Peindre un tartan

 

 

Un morceau de bravoure : le pas à pas de la peinture du tartan de ce highlander à la bataille de Culloden

Il s'agit de reproduire le tartan des Bruce, l’un des clans les plus anciens et les plus célèbres d’Ecosse. Ses origines remontent au douzième siècle : les Bruce sont des descendants de Robert de Bruis, compagnon de Guillaume le Conquérant. Robert the Bruce, considéré en Ecosse comme un héros national, est couronné roi d’Écosse, sous le nom de Robert Ier, en mars 1306. A l’issue de la guerre d’indépendance contre l’Angleterre, il obtient le traité de Northampton en 1328 (dont l’abolition en 1707 sera à l’origine de la bataille de Culloden) .  

 

Le tartan du clan des Bruce a évolué au cours de l’histoire. Celui qui est représenté ci-contre est daté de 1571 par Lord Bruce. Il est probable qu’un tel tartan ait été effectivement porté à Culloden, ce qui correspond à la pièce.

 

Le motif est constitué essentiellement de bandes vertes sur fond rouge, ainsi que d’un grand quadrillage composé de lignes alternativement jaunes et blanches. Bien qu’assez complexe, le dessin reste réalisable à l’échelle de cette figurine, moyennant une certaine minutie et une bonne dose de patience patience, bien entendu !

 

Alors, allons-y !

 

 

 

 

1 – Base de couleur rouge.

Les contrastes sont volontairement accentués, en préparation du dessin du tartan qui va beaucoup les atténuer. Trois glacis très fins ont été appliqués pour obtenir des ombres suffisamment profondes.

 

 

2 – Dessin du quadrillage principal.

Effectué en 2 passes avec séchage intermédiaire : la première pour les bandes horizontales, la seconde pour les bandes verticales.

 

Bien tenir compte des plis du tissus pour positionner le dessin – De ce premier tracé dépend la qualité finale ; la plus grande précision est donc indispensable.

 

 

 

3 – Finition du quadrillage principal

Egalement en 2 phases comme à l’étape 2. Les ombres et les lumières sont placées en harmonie avec celles du fond rouge.

 

 

 

 

4 – Tracé des intersections des bandes horizontales et verticales.

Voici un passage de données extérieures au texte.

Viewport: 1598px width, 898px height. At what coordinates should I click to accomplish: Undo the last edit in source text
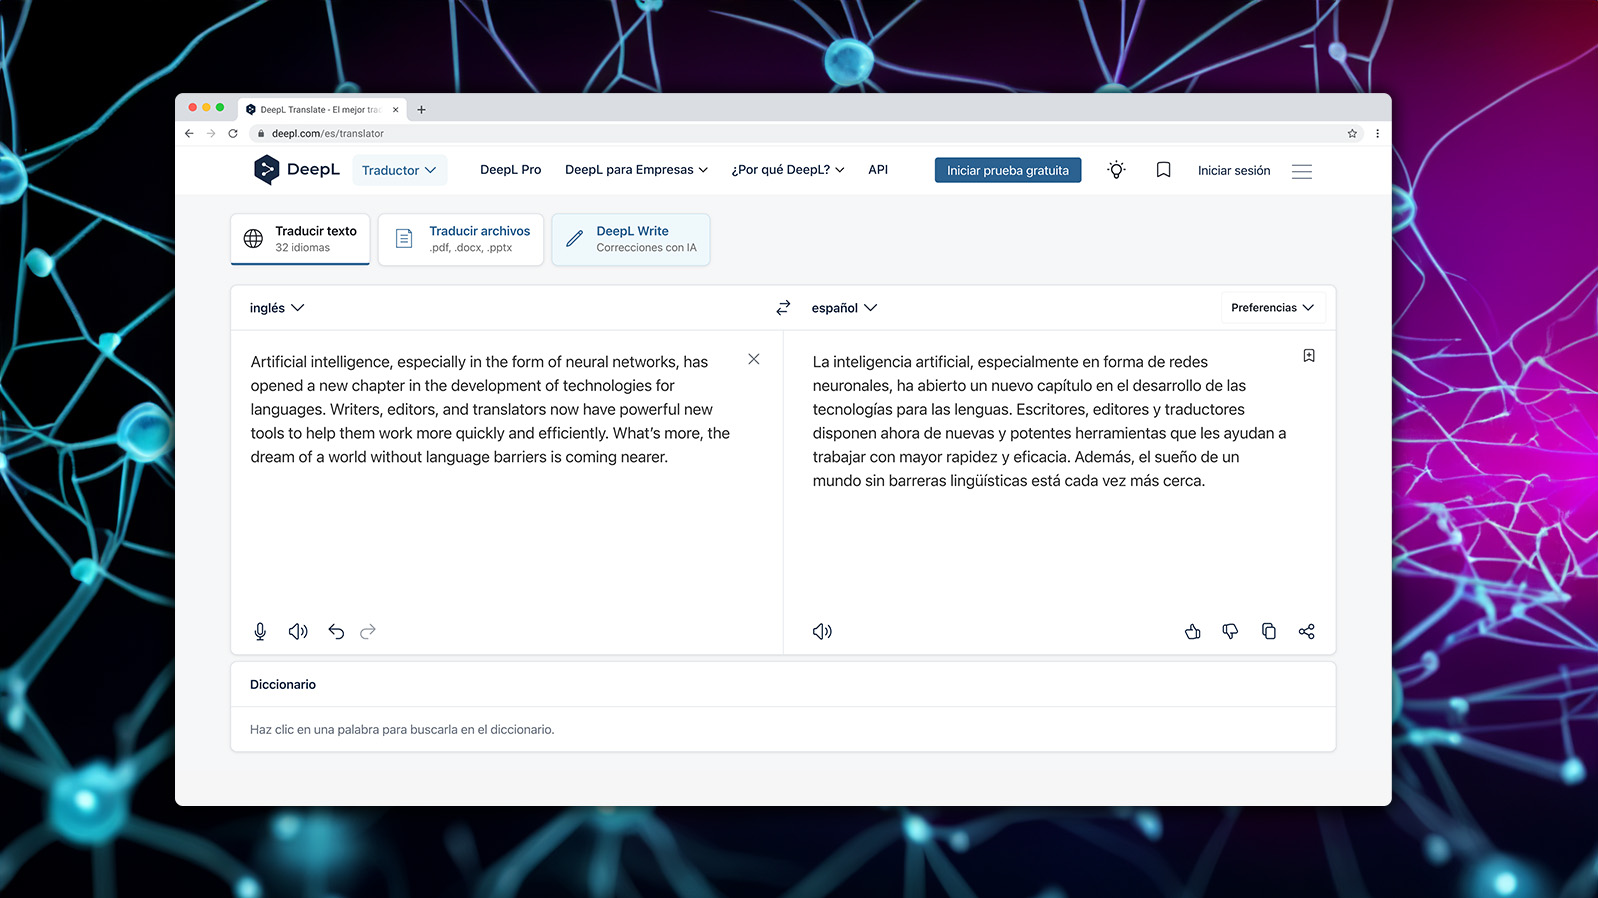pos(336,631)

On utilise un vert plus soutenu que celui des bandes. Effectué en 1 seule phase. Les ombres et les lumières sont mises en place et on en profite pour reprendre si besoin ombres et lumières sur l’ensemble du motif.

 

 

 

 

5 – Tracé des lignes rouges horizontales dans les bandes vertes.

Dans la mesure du possible, on travaille directement en ombres et lumières – Les couleurs utilisées sont les mêmes que pour la couche rouge de fond- Cependant, 2 couches de peinture avec un séchage intermédiaire sont nécessaires pour obtenir des lignes de la couleur exacte du fond.

 

Le tracé des lignes nécessite un pinceau en parfait état. J’utilise pour ma part un 3/0 à poils longs (Raphaël série 8413). La peinture doit être légèrement diluée (WS) sur la palette à la pointe du pinceau. Pour retoucher un défaut (çà arrive très souvent !) , il suffit de le nettoyer immédiatement avec un pinceau propre imbibé de WS et de recommencer …

 

 

6 – Tracé des lignes rouges verticales dans les bandes vertes

Selon le même principe que les lignes horizontales – Toujours en 2 couches avec séchage intermédiaire – A la deuxième couche, on peaufine l’ensemble des ombres et des lumières pour que tous les éclairages soient bien en harmonie.

 

 

7 – Finition des lignes rouges

En introduisant du vert aux intersections avec les bandes vertes selon le motif

 

Tracé des lignes blanches

La teinte utilisée est un gris pour ne pas trop trancher avec l’ensemble du motif – De même, le jaune qui va suivre sera cassé à la terre d’ombre naturelle

 

Pour les lignes blanches et jaunes, il faut aller droit du premier coup : le nettoyage des défauts au WS fonctionne moins bien et laisse des traces blanchâtres assez difficile à faire disparaître complètement. Une première passe avec de la peinture très diluée (donc plus facile à nettoyer !) est utile

 

 

8 – Et voilà ! Le tartan est terminé.

 

Malgré les nombreux passages au four, la peinture n’est pas parfaitement homogène : le rouge a conservé un aspect légèrement plus satiné que le vert. Pour homogénéiser l’ensemble, deux couches de vernis mat ont donc été appliquées après quelques jours de séchage à l’air libre.